© Umweltbundesamt

Ein neues Forschungsprojekt „Hearing in Penguins“ startet am Deutschen Meeresmuseum in Stralsund:

Stralsund, April 2018

Neues Forschungsprojekt am Deutschen Meeresmuseum Stralsund – Wie gut können Pinguine hören?

Neues Forschungsprojekt untersucht Hörfähigkeit von Pinguinen. Wie gut können Pinguine hören? Mit dieser Frage beschäftigt sich das neue Forschungsprojekt „Hearing in Penguins“ am Deutschen Meeresmuseum.
Pinguine sind Grenzgänger zwischen Land und Meer. Damit sind sie Geräuschen sowohl über als auch unter Wasser ausgesetzt. Erstaunlicherweise ist bisher nur wenig über das Hörvermögen von Pinguinen bekannt.

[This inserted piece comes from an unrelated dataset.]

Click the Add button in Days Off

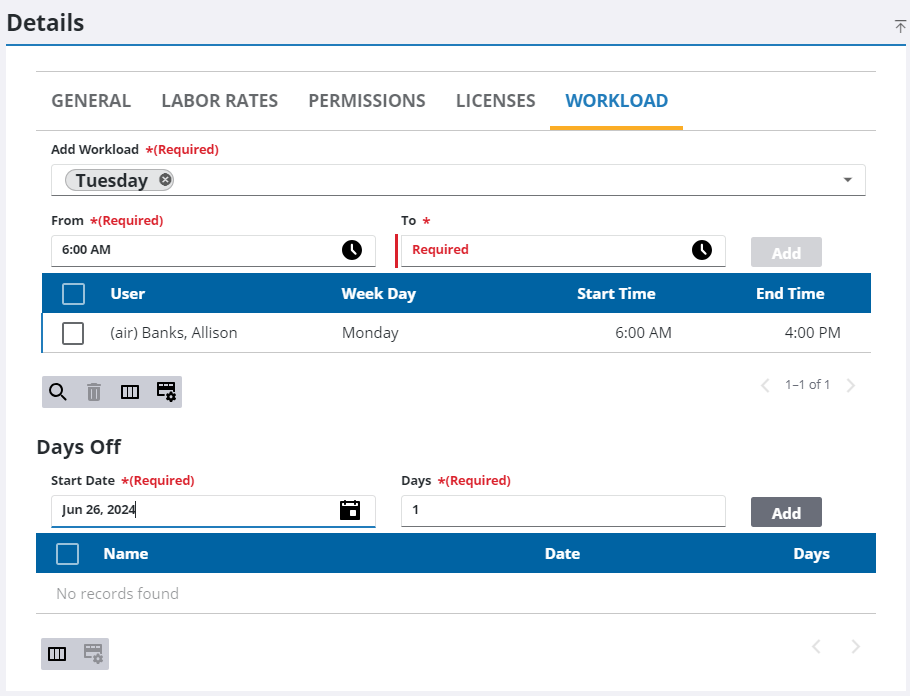tap(786, 512)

„Das Problem Lärm hat für die Tiere in den Meeren einen ähnlich hohen Stellenwert wie das Problem Müll, ist aber bei weitem noch nicht so in der Öffentlichkeit bekannt“, sagt Dr. Harald Benke, Direktor des Deutschen Meeresmuseums.

Für die nun gestartete Studie forschen internationale Experten der Universität Süddänemark, der Universität Rostock und des Deutschen Meeresmuseums gemeinsam und trainieren Pinguine. Die Tiere werden mit Fischen belohnt, wenn sie anzeigen, ob sie ein akustisches Signal wahrnehmen. Aus den aufgezeichneten Daten lassen sich Audiogramme erstellen, die ähnlich wie ein Hörtest bei Menschen Aufschluss über das Hörvermögen von Pinguinen geben.

Die Ergebnisse des Gemeinschaftsprojekts werden anschließend unter Federführung des Museums für Naturkunde in Berlin an eine breite Öffentlichkeit kommuniziert. Dabei stehen die Auswirkungen von Unterwasserlärm in der Antarktis im Vordergrund.
Im Südpolarmeer sind Pinguine, genauso wie Wale und Robben, durch den Antarktis-Vertrag vor Störungen durch Unterwasserschall zu schützen. „Hearing in Penguins“ wird vom Umweltbundesamt mit Mitteln des Bundesministeriums für Umwelt, Naturschutz und nukleare Sicherheit gefördert.